The sample consisted of 209 youth (aged 7–18) and their parents (NMothers = 209, NFathers = 209) who were referred to the National and Specialist OCD, BDD and Related Disorders Clinic at the Maudsley Hospital, London, met ICD-10 diagnostic criteria for OCD, and whose parents had both completed the relevant measures of FA at assessment.

All data used in the current study was collected as part of routine clinical practice. Approval for the study was received from the South London and Maudsley Clinical Audit and Effectiveness Committee as an audit. All parents and participants provided consent for consent (i.e., consent to be contacted for research purposes). The majority of young people in this study (91.5%) lived with both parents. One hundred and twenty-four participants (n = 124; 59.3%) received CBT at the clinic and had post-treatment data available; the remaining participants (n = 85, 40.6%) were referred elsewhere for treatment or post-treatment data were not available (e.g. currently in treatment). Indeed, some of the young people referred to the service were seen for assessment only with the view of providing recommendations for treatment to treating clinicians in generic child mental health services. Given that the location of the specialist service was in London, only those who lived locally enough or who found travel to the clinic feasible were treated at the clinic (i.e. feasibility of travelling to the clinic for weekly sessions). There were no significant differences between participants who had post-treatment data available and those who did not with respect to age, gender, mother-reported FA, and OCD severity (all p > .05). However, those without treatment data available scored higher in father-reported FA (Without data, M = 22.4 SD = 11.7, With data, M = 18.3 SD = 13.11, t(207) = 2.35, p = 0.02, Effect size [ES, Cohen’s d] = 0.26).

ENTRIES PROVIDED –
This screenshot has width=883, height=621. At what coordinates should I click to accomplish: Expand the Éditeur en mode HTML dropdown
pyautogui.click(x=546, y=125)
* * *
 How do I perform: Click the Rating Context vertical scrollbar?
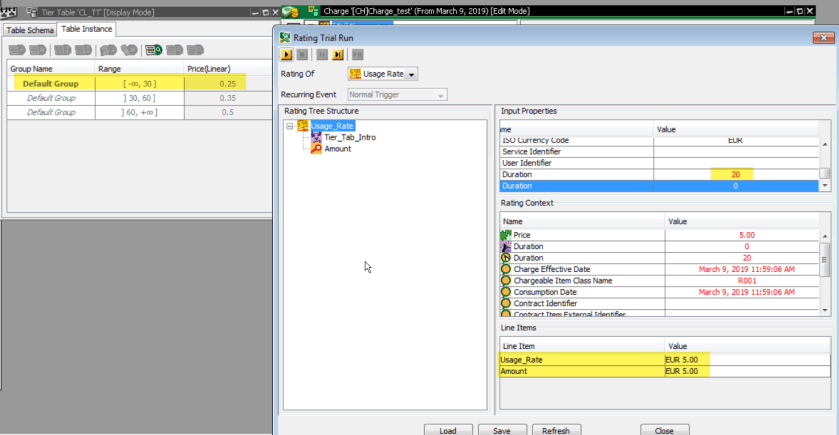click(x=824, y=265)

PROBLEM TO SOLVE – Extend the passage describing the youth OCD study sample, starting right after its final sentence.

ANSWER SPACE –
This study employs data of a large clinical cohort of patients from the National and Specialist OCD and Related Disorder from Young People at the Maudsley Hospital. A number of articles using data from the same cohort have been published. However, none of the previous studies has focused on family accommodation of OCD as the primary outcome or have included data on paternal accommodation of OCD symptoms.

Measures

Family Accommodation Scale –Parent Report (FAS-PR): the FAS-PR is a modified version of the semi-structured, clinician-administered FAS (Calvocoressi et al. 1995). It is a parent-report 13-item measure that assesses the degree to which parents accommodate their child’s OCD symptoms. The FAS-PR measures both the behavioral involvement of family members in their child’s OCD (e.g., modification of daily routines, participation in rituals) and the level of family distress and disruption associated with this involvement. Individual items are rated on a 5-point Likert scale ranging from 0 (never) to 4 (daily). The scale has been commonly used by researchers to assess FA in OCD. Despite its widespread use, however, there is still no agreement on how the FAS-PR should be scored. To date, different methods have been employed across adult and youth samples with OCD, and no studies have formally compared these models with each other. We therefore performed a series of confirmatory factor analyses to compare the different models employed in the literature (Fig. S1) and select the one with more support for this study (see Supplemental for a description of models and selection criteria). The results suggested that the model from Flessner et al. (2009) and Bipeta et al. (2013), which is a 12-item bifactor model (item 10, which rates distress as a result of accommodating, was not included) with a general factor and 2 first-order factors, fitted the data best for both mothers and fathers (Table S1). Therefore, two subscales (Avoidance of triggers and Involvement in compulsions) and/or the Total FAS-PR score were employed in all analyses. Cronbach’s α for the present sample were 0.91 for mothers and 0.92 for fathers. Internal reliability of the two subscales (Avoidance of Triggers and Involvement in Compulsions) was high for mothers and fathers (Cronbach’s alphas 0.83–0.88).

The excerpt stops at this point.